Perceiver-IO is the bit that allows you to plug in large dimensional things. Perceiver-AR presents some ideas on how to preserve autoregressive generation for perceivers.
Problem
Perceiver-IO and Perceiver-AR are two separate architectures. While they both have the same general principles, to the best of my knowledge they haven’t been unified (see disclaimer above). What I want is a sequence to sequence model which can handle millions of input bytes in the same way as the Perceiver-IO.
Solution
Take the same basic structure as Perceiver-IO.

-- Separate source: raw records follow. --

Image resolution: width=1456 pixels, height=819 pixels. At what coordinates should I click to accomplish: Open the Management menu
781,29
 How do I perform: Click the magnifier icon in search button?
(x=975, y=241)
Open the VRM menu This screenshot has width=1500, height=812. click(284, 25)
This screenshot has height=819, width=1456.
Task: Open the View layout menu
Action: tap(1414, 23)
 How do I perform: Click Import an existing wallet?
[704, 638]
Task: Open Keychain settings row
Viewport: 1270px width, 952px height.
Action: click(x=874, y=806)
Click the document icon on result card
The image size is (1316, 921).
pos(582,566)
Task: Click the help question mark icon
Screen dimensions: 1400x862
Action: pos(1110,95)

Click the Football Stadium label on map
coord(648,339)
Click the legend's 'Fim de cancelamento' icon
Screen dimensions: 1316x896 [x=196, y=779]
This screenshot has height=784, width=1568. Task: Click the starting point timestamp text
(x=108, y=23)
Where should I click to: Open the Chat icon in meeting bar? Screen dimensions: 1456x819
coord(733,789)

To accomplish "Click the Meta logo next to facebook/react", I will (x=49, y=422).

There will be two changes that are made, to the latent/input x-attn step and to the latent self attention step. You need the latents to be autoregressively generatable. To this, you can replicate the latents across the number of timesteps and use casual masking at the input and the latent self attention step. In the above code, I didn’t end up doing an casually masked step for the latent self attention. It simply proved to require too much memory for my lone 4090 to handle even with aggressive checkpointing. To do that, I could simply do the following for the mask
casual_input_backbone_mask = einops.rearrange(
jax.numpy.tril(jax.numpy.ones((self.latent_count, self.latent_count, timesteps, timesteps))),
"c e t1 t2 -> (t1 c) (t2 e)"
)
to add the casual masking for latents.